Por: Arturo Lozano Aguilar*

(España)

En 1954 Henri Michel y Olga Wormser publican un libro que venía a aumentar la por entonces muy escasa bibliografía sobre la historia de la deportación en Francia. Ambos autores eran en aquel momento directores del Comité d’Histoire de la Deuxième Guerre Mondiale y gran parte de sus energías las emplearon en rasgar el tupido velo que ocultaba un aspecto tan espinoso como la existencia de los campos de concentración en Francia. En su intento divulgativo, al que se sumó el Réseau du Souvenir, se apuntan dos logros especialmente significativos: la celebración anual del día de la deportación (el cuarto domingo de abril) con su correspondiente monumento a los deportados en el mismo centro de París y el encargo de un documental sobre la experiencia concentracionaria que sería Nuit et brouillard. El objetivo fue alcanzado con creces por el documental que rompió con el largo silencio que se había apoderado de las pantallas francesas. El film gozó de una difusión, tanto nacional como internacional, inusitada para un mediometraje documental, fue coronado por el premio Jean Vigo e, incluso hoy en día, sigue siendo considerado como uno de los textos audiovisuales más importantes sobre los campos de concentración.
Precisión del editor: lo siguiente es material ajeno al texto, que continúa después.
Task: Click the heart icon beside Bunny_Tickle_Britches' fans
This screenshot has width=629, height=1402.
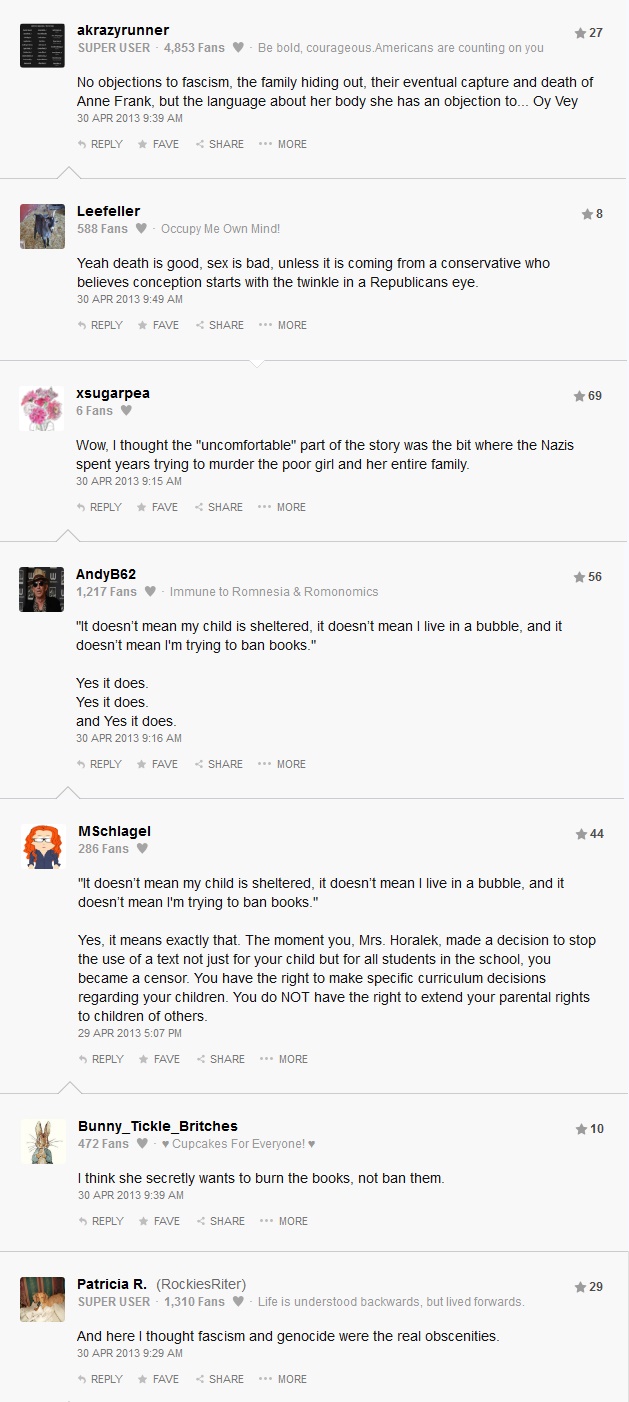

El encargo de este trabajo recayó en Alain Resnais, un joven realizador y montador de cortometrajes de arte con gran reputación entre la crítica cinematográfica y cuyo nombre no era excesivamente grato a la censura. Podemos considerar que el tema no era del todo ajeno al realizador, pues en un trabajo anterior, Guernica (1950), ya había tratado el tema de la destrucción masiva de seres humanos. Pese a todo, Resnais no se sentía legitimado para hacer un mediometraje sobre una realidad tan trágica que no había padecido. Necesitaba un garante de autenticidad y exigió como condición indispensable la participación en el proyecto de Jean Cayrol. Sin duda la colaboración de Jean Cayrol estaba plenamente justificada tanto por su experiencia en el campo de concentración de Mauthausen, como por su poemario titulado Poèmes de la nuit et du brouillard publicado en 1946. Vemos, pues, cómo todo el trabajo es consciente, desde su inicio, de la magnitud del tema y se rodea de unas precauciones indispensables para no pervertir la verdad de las víctimas.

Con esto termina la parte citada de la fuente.